Problems to solve.
[a] Would you revise the piece on sacred space from "Dwelling in Sacred Space" up to and including "space than others.", putting "graduate student" in place of "college student"?
[b] Can you carry on the piece on sacred space from its final sentence?

Text.
++++++++

Dwelling in Sacred Space

When I read Mircea Eliade as a college student, one of the first things I learned from him was the importance of sacred space, of a designated space being the center of the world. The designation might seem arbitrary in that it could be any space, sort of like Winnie-the-Pooh and Christopher Robin planting a pole in the ground and proclaiming it the North Pole. But once a space was designated as sacred, it truly was sacred ground and treated as such. Although the sacred space could be anywhere to begin with, there is a tendency to see certain landscapes, such as tall mountains and luminous lakes, as more likely to be considered holy space than others.

The early humans who designated sacred space didn’t have any notion of confining God to a certain spot. They instinctively knew that God is everywhere, but they also felt the need to focus. Solomon shares the same insight in his prayer at the dedication of the Temple in Jerusalem when he says: “But will God indeed dwell on the earth? Even heaven and the highest heaven cannot contain you, much less this house that I have built! “ (1 Kings 8: 27) Although the Israelites knew that God is everywhere, the temple was a focal point for Jewish piety. The Psalmist exulted in dwelling in the temple with God and longed for it desperately when torn away from it when taken into exile. I have the same sort of experience with the churches I worshiped in while growing up and with the Abbey Church where I have worshiped for more years than I can count. During the Eucharist, I keep getting the sense that the Abbey Church has become the center of the world as the bread and wine is consecrated. Not that the abbey is the only center of the world. There are countless more. As a practical matter, it is much easier to appreciate the fact that God is everywhere and act accordingly when a particular place is entered at a specific time to focus on God. By practicing decorum and reverence in a designated place, we are more apt to practice decorum, and reverence elsewhere.

++++++++

Supplied data.
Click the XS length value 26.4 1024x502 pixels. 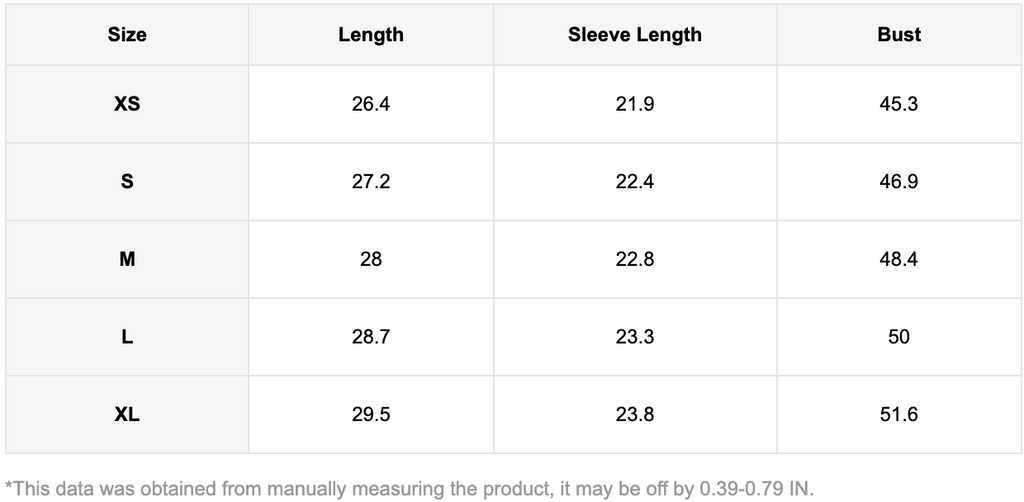tap(371, 104)
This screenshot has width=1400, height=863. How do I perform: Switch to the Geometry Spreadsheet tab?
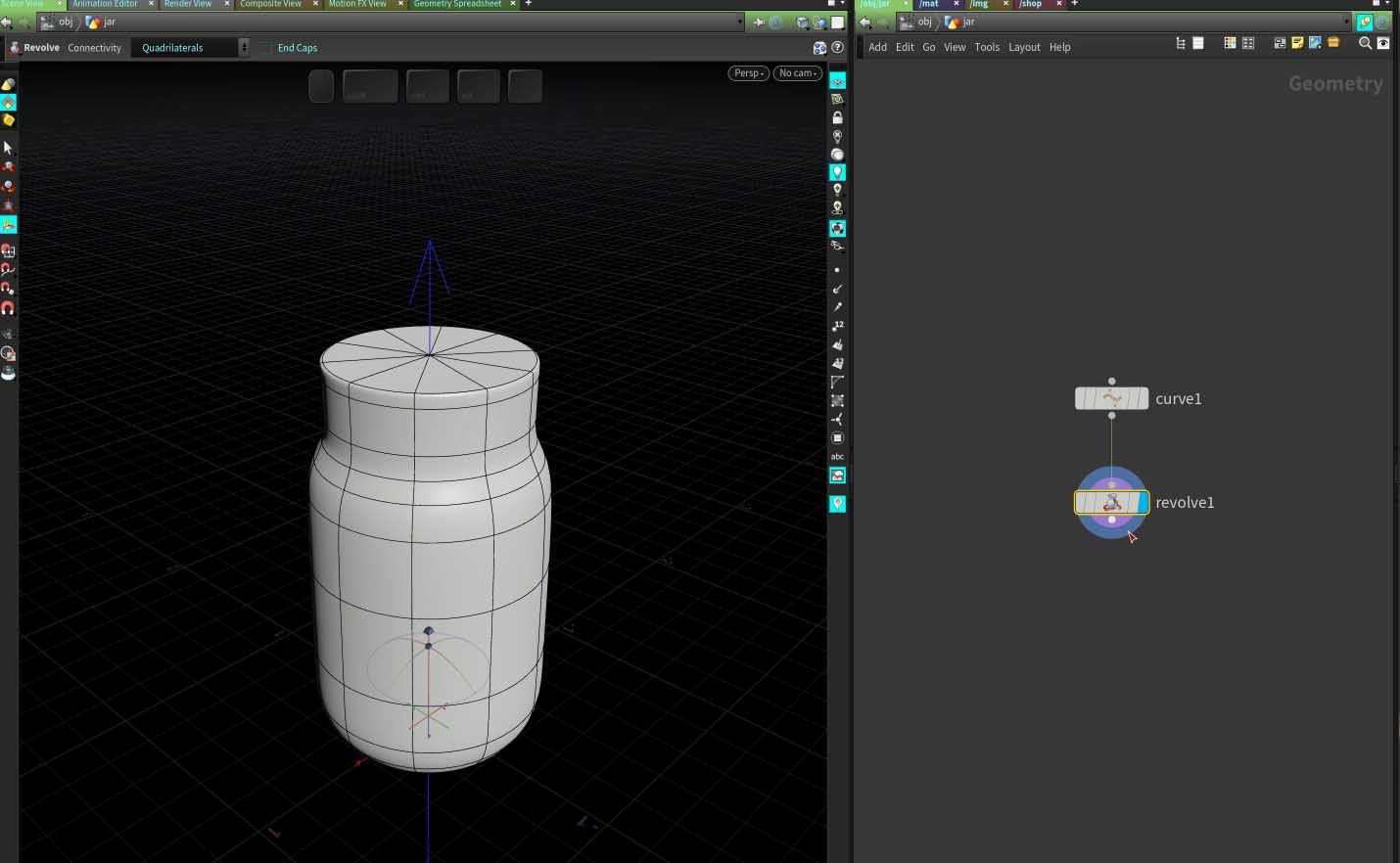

++++++++

Results of the tasks.
[a]
Dwelling in Sacred Space

When I read Mircea Eliade as a graduate student, one of the first things I learned from him was the importance of sacred space, of a designated space being the center of the world. The designation might seem arbitrary in that it could be any space, sort of like Winnie-the-Pooh and Christopher Robin planting a pole in the ground and proclaiming it the North Pole. But once a space was designated as sacred, it truly was sacred ground and treated as such. Although the sacred space could be anywhere to begin with, there is a tendency to see certain landscapes, such as tall mountains and luminous lakes, as more likely to be considered holy space than others.

[b]
Stemming from the insight of early humans and Solomon that the Temple cannot contain God are the various prophetic critiques of misuses of the temple for personal advantage of one sort or another. Jeremiah, for example, warned against trusting in words such as “This is the temple of the Lord! The temple of the Lord! The temple of the Lord.” (Jer. 7: 4) Hosea insisted that God preferred mercy to burnt offerings. (Hos. 6: 6) Jesus’ act of driving out the money changers was a climax of such prophecies. In Matthew’s version of this story, Jesus then heals the blind and the lame, (Mt. 21: 14) suggesting that such healing is much more in line of what the temple is for than changing money to keep the sacrifices going. Matthew’s placing of these acts of healing seem out of context, but they allude to an odd incident when David attacked the Jebusites and took the city. The defenders taunted David by saying that even the blind and the lame would be able to stop him. (2 Sam. 5: 6) David was believed to hate the blind and the lame as a result of the taunt, but it is more likely that David hated the able-bodied defenders who taunted him. One could say that Jesus was fulfilling David’s conquest of Jerusalem by healing the blind and the lame. In the end, nobody is going to stop Jesus.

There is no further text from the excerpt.